PROC SORT<option(s)><collating-sequence-option>

Note:   

This version is a simplified version of the SORT procedure syntax. For the complete syntax and its explanation, see the SORT procedure in the Base SAS Procedures Guide.  [cautionend]

option
SORTSIZE=memory-specification

specifies the maximum amount of memory available to the SORT procedure. For more information about the SORTSIZE= option, see Details .

TAGSORT

stores only the BY variables and the observation numbers in temporary files. The TAGSORT option has no effect on a UNIX host that uses SyncSort.

For more information about the TAGSORT option, see Details.

DETAILS

specifies that PROC SORT write messages to the SAS log detailing whether the sort was performed in memory. (This option is a statement option.)

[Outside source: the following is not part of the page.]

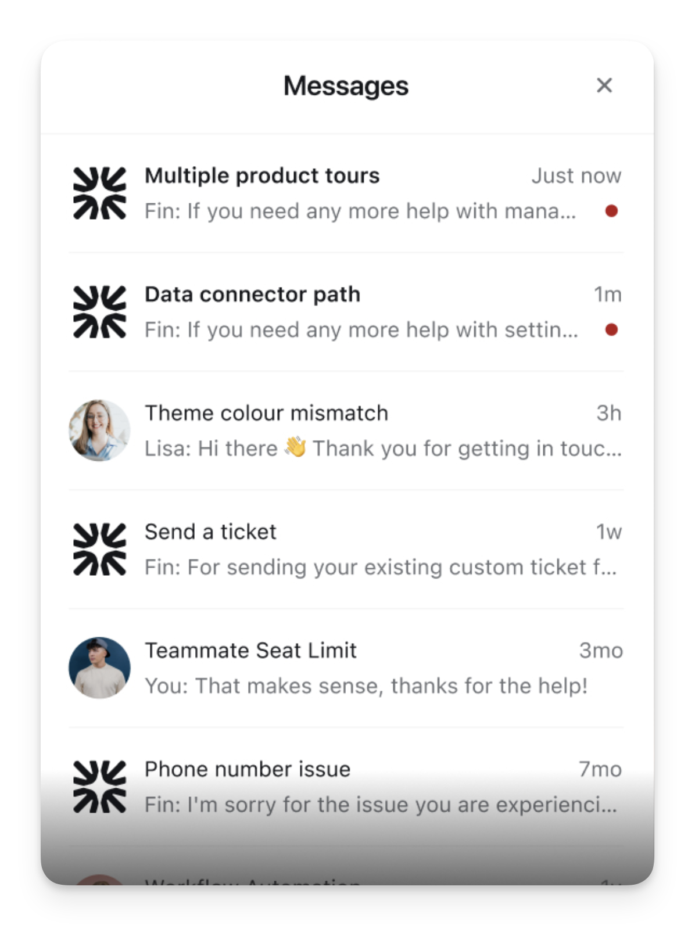Click unread red dot on Multiple product tours
Screen dimensions: 695x926
tap(611, 211)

If the sort was not performed in memory, then the details that are written to the SAS log include the number of utility files that were used and their sizes.

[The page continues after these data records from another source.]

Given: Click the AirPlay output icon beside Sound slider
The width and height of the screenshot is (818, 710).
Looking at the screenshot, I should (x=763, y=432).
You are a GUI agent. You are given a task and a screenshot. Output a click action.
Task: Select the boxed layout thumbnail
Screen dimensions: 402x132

Tip: Using the DETAILS option can help determine an ideal SORTSIZE value.

Details

The SORT procedure sorts observations in a SAS data set by one or more character or numeric variables, either replacing the original data set or creating a new, sorted data set. By default under UNIX, the SORT procedure uses the ASCII collating sequence.

The SORT procedure uses the sort utility that is specified by the SORTPGM system option. Sorting can be done by SAS or by the syncsort utility. You can use all of the options that are available to the SAS sort utility, such as the SORTSEQ and NODUPKEY options. In some situations, you can improve your performance by using the NOEQUALS option. If you specify an option that is not supported by the host sort, then the SAS sort will be used instead. For more information about all of the options that are available, see the SORT procedure in the Base SAS Procedures Guide.


SORTSIZE= Option


Limiting the Amount of Memory Available to PROC SORT

You can use the SORTSIZE= option in the PROC SORT statement to limit the amount of memory that is available to the SORT procedure. This option can reduce the amount of swapping SAS must do to sort the data set.

Note:   If you do not specify the SORTSIZE= option, PROC SORT uses the value of the SORTSIZE system option. The SORTSIZE system option can be defined in the command line or in the SAS configuration file.  [cautionend]


Syntax of the SORTSIZE= Option

The syntax of the SORTSIZE= option is as follows:

SORTSIZE=memory-specification

memory-specification can be one of the following:

n

specifies the amount of memory in bytes.

nK

specifies the amount of memory in 1-kilobyte multiples.

nM

specifies the amount of memory in 1-megabyte multiples.

nG

specifies the amount of memory in 1-gigabyte multiples.


Default Value of the SORTSIZE= Option

The default SAS configuration file sets this option based on the value of the SORTSIZE system option. To view the default value for your operating environment, execute the following code:

proc options option=sortsize;
run;

You can override the default value of the SORTSIZE system option in one of the following ways:


Improving Performance with the SORTSIZE= Option

The SORTSIZE system option limits the amount of memory that is available to PROC SORT. In general, you should set the SORTSIZE= option no larger than the amount of physical memory that is available to the SAS process.

Setting SORTSIZE memory below the default range might adversely affect sorting and SAS performance in general. Setting SORTSIZE memory to a value that is greater than the default might not necessarily improve performance. The key indicator as to whether additional memory can improve performance is whether the sort will fit in memory.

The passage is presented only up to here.